++++ Records for the task

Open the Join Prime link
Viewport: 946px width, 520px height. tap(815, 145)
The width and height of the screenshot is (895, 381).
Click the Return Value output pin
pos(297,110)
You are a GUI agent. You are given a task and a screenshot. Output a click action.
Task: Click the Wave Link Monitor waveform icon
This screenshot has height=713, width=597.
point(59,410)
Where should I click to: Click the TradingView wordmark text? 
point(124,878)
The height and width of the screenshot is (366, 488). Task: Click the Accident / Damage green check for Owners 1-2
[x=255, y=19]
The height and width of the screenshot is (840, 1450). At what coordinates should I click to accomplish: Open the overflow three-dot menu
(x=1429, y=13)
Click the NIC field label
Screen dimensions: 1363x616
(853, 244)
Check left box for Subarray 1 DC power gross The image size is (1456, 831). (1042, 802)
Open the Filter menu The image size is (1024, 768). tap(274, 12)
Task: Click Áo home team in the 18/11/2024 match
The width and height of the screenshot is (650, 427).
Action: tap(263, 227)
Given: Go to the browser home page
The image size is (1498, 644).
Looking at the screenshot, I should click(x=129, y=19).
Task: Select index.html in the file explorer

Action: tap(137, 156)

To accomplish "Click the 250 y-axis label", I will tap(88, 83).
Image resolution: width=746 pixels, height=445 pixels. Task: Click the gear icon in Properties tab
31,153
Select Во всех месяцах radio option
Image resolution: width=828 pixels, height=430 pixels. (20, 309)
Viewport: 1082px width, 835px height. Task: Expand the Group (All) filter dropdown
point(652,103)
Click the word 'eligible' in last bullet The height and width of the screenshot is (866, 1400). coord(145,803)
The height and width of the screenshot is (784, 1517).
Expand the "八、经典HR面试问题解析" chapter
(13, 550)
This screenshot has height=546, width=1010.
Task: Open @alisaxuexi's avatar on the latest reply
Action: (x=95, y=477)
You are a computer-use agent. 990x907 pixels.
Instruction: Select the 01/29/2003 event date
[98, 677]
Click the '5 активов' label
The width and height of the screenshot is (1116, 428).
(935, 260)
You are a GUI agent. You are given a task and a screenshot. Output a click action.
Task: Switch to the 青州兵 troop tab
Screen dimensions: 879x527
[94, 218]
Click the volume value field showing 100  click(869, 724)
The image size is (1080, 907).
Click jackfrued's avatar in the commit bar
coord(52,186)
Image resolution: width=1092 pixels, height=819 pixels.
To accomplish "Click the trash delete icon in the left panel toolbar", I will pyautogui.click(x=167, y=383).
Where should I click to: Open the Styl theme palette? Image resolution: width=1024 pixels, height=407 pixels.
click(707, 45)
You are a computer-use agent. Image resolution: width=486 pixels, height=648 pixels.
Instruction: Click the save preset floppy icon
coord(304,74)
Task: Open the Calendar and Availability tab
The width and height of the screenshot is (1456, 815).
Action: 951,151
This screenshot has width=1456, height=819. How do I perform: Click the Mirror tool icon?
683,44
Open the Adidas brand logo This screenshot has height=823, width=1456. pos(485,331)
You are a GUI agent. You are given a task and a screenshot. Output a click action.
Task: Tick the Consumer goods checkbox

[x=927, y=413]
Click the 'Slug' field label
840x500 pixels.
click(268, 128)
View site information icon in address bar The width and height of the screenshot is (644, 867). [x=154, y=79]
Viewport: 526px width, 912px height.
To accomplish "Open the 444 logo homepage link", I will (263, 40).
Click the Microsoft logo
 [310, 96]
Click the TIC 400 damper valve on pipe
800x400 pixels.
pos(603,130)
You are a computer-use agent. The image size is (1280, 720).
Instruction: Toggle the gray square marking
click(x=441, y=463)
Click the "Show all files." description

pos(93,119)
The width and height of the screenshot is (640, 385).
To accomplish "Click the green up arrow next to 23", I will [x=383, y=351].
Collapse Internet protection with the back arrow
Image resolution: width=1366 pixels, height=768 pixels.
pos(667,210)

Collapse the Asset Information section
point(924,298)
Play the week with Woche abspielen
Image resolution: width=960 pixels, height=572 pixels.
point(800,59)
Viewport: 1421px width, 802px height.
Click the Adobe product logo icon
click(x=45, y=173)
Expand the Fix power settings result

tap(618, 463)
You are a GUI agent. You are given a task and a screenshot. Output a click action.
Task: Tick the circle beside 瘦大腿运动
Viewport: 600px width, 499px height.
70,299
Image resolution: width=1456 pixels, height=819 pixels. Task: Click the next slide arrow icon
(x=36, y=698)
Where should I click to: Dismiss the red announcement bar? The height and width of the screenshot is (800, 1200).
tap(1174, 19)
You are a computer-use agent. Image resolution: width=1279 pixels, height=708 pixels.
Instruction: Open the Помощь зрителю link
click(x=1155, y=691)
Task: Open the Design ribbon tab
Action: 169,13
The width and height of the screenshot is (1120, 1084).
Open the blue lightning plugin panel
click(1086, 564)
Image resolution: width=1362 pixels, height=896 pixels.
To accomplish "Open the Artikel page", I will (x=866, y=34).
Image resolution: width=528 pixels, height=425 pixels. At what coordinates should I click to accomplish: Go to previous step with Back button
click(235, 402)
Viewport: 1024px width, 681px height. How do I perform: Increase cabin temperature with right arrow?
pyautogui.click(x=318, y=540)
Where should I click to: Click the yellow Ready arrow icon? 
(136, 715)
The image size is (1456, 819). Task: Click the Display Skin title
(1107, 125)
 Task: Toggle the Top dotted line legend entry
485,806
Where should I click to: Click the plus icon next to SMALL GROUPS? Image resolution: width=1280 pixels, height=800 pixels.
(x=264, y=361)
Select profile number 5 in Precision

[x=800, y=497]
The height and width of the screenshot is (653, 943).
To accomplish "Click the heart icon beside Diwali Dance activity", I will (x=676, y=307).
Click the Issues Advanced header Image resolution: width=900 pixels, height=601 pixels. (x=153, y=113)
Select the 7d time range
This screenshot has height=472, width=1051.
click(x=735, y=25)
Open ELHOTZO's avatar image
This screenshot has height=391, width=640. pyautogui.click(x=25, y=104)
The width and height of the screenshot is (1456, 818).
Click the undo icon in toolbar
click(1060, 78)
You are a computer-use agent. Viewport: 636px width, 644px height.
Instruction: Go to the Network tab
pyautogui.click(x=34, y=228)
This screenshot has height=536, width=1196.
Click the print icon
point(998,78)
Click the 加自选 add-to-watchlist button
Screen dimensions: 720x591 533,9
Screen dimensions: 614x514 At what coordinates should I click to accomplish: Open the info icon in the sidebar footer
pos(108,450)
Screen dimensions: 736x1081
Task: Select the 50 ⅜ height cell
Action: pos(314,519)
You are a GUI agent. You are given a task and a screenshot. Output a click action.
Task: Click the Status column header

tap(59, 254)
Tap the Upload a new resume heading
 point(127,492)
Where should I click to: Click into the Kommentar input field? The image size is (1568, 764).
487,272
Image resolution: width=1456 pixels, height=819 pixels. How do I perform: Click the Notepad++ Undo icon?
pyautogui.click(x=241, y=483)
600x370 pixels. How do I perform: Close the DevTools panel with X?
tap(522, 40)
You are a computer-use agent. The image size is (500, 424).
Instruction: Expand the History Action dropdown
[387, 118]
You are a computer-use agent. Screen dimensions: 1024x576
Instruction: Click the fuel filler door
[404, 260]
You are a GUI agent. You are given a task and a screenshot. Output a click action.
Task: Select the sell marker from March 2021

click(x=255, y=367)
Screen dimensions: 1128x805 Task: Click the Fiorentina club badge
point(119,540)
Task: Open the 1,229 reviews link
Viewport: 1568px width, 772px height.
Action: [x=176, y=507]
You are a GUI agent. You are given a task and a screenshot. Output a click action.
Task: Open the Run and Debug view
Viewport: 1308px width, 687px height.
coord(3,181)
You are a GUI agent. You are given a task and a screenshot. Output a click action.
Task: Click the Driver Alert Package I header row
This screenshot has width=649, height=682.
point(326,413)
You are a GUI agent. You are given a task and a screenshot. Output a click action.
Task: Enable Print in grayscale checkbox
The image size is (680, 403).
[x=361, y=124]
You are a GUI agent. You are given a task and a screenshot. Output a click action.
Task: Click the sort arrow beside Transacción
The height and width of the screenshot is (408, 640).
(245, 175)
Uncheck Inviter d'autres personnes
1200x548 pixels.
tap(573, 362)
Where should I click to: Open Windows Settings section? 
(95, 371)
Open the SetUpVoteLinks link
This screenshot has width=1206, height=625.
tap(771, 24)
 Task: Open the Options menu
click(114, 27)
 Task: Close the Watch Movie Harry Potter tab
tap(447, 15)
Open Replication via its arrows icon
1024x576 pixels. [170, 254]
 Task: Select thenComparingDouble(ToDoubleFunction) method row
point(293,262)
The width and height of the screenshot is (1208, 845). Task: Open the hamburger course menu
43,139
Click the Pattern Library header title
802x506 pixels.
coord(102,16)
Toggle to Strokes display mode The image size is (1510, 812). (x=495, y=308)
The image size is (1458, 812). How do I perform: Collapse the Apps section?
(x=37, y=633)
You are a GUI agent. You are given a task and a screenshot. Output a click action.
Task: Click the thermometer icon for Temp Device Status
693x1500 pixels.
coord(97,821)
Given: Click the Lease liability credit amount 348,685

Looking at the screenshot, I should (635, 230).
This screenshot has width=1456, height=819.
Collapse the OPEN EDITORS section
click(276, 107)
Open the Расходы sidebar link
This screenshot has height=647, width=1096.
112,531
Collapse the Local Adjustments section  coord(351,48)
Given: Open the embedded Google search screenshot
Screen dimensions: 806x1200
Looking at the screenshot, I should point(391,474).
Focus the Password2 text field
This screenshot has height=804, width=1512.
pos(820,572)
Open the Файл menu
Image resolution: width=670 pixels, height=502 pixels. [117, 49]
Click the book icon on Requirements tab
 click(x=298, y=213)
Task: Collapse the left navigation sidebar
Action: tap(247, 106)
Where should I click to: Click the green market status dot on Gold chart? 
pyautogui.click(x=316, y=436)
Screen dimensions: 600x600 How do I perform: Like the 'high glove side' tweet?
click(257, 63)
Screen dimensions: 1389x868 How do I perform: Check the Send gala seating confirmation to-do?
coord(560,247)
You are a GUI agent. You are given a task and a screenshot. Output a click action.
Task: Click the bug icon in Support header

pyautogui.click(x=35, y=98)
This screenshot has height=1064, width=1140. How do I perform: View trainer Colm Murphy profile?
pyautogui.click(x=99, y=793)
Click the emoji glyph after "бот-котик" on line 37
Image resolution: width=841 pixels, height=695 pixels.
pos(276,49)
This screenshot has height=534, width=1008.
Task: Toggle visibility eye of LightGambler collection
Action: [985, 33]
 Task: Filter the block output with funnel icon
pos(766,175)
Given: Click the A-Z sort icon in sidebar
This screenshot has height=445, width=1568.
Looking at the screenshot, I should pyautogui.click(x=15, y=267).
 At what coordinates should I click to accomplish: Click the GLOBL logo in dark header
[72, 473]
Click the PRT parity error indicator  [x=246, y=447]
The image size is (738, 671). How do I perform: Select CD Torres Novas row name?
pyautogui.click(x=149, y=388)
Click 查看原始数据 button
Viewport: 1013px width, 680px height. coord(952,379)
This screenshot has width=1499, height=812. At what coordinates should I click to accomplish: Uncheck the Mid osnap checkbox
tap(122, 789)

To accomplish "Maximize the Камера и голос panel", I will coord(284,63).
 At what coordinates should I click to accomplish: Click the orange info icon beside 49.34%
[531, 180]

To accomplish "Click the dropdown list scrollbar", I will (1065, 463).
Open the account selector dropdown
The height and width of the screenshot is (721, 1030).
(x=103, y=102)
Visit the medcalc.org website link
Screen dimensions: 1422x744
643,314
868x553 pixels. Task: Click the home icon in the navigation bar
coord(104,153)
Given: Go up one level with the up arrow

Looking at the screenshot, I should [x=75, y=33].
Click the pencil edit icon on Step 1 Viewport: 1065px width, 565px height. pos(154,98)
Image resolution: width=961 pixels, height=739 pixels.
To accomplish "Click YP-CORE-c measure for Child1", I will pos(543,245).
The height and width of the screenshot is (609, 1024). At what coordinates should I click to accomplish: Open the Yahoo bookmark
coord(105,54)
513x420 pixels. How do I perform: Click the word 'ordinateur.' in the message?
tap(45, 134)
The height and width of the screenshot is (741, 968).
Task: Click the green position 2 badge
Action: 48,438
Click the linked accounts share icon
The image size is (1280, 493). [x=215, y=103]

++++++++

- What is expected -
Output the items starting with the line containing "You are a computer-use agent. Screen" and continuing through the line containing "point(293,262)", both included, as a Markdown table with the columns Row and Text. Skip blank lines, and number the remaining lines in order.

- Correct output -
| Row | Text |
|---|---|
| 1 | You are a computer-use agent. Screen dimensions: 1024x576 |
| 2 | Instruction: Click the fuel filler door |
| 3 | [404, 260] |
| 4 | You are a GUI agent. You are given a task and a screenshot. Output a click action. |
| 5 | Task: Select the sell marker from March 2021 |
| 6 | click(x=255, y=367) |
| 7 | Screen dimensions: 1128x805 Task: Click the Fiorentina club badge |
| 8 | point(119,540) |
| 9 | Task: Open the 1,229 reviews link |
| 10 | Viewport: 1568px width, 772px height. |
| 11 | Action: [x=176, y=507] |
| 12 | You are a GUI agent. You are given a task and a screenshot. Output a click action. |
| 13 | Task: Open the Run and Debug view |
| 14 | Viewport: 1308px width, 687px height. |
| 15 | coord(3,181) |
| 16 | You are a GUI agent. You are given a task and a screenshot. Output a click action. |
| 17 | Task: Click the Driver Alert Package I header row |
| 18 | This screenshot has width=649, height=682. |
| 19 | point(326,413) |
| 20 | You are a GUI agent. You are given a task and a screenshot. Output a click action. |
| 21 | Task: Enable Print in grayscale checkbox |
| 22 | The image size is (680, 403). |
| 23 | [x=361, y=124] |
| 24 | You are a GUI agent. You are given a task and a screenshot. Output a click action. |
| 25 | Task: Click the sort arrow beside Transacción |
| 26 | The height and width of the screenshot is (408, 640). |
| 27 | (245, 175) |
| 28 | Uncheck Inviter d'autres personnes |
| 29 | 1200x548 pixels. |
| 30 | tap(573, 362) |
| 31 | Where should I click to: Open Windows Settings section?  |
| 32 | (95, 371) |
| 33 | Open the SetUpVoteLinks link |
| 34 | This screenshot has width=1206, height=625. |
| 35 | tap(771, 24) |
| 36 |  Task: Open the Options menu |
| 37 | click(114, 27) |
| 38 |  Task: Close the Watch Movie Harry Potter tab |
| 39 | tap(447, 15) |
| 40 | Open Replication via its arrows icon |
| 41 | 1024x576 pixels. [170, 254] |
| 42 |  Task: Select thenComparingDouble(ToDoubleFunction) method row |
| 43 | point(293,262) |